___ Dataset

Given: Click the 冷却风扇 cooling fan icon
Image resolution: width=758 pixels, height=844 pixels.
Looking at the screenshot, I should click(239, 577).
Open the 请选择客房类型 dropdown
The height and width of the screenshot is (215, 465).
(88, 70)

______

Exact repetition is required: return every record shown above.

Given: Click the 冷却风扇 cooling fan icon
Image resolution: width=758 pixels, height=844 pixels.
Looking at the screenshot, I should click(239, 577).
Open the 请选择客房类型 dropdown
The height and width of the screenshot is (215, 465).
(88, 70)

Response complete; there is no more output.